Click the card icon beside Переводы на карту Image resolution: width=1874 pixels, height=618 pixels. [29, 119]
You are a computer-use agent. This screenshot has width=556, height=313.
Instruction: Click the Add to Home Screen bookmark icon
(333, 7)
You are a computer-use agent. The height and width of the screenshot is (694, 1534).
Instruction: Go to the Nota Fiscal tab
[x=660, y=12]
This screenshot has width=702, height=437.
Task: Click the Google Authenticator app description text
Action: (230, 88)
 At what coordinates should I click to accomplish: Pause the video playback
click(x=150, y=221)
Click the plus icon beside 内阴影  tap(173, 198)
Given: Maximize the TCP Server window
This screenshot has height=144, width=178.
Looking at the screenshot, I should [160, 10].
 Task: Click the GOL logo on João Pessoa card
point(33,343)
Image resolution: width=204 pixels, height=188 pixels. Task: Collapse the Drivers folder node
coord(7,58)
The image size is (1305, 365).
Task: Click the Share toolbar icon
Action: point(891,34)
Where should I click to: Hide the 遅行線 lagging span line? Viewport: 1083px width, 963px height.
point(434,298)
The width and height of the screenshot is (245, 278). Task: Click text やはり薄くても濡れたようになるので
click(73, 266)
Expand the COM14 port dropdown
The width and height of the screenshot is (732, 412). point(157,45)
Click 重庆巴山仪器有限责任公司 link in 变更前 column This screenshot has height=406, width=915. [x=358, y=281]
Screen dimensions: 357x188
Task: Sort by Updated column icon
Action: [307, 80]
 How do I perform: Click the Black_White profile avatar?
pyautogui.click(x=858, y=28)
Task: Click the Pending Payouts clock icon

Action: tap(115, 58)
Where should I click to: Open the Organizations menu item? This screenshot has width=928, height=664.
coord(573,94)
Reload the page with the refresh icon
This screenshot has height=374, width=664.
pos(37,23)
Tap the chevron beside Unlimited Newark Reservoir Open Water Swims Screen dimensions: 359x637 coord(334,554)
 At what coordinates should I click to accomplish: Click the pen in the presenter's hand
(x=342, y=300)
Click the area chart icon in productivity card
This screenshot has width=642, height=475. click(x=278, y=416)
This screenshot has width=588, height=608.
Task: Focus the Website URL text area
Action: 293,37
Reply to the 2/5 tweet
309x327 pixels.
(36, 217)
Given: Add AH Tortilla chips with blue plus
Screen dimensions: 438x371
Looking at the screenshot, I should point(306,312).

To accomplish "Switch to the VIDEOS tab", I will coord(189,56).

▸ ABOUT THIS EXERCISE: The word "agent" is the filter: copy every line of the listing above that contains it.

▸ SOLVED PROBLEM:
You are a computer-use agent. This screenshot has width=556, height=313.
You are a computer-use agent. The height and width of the screenshot is (694, 1534).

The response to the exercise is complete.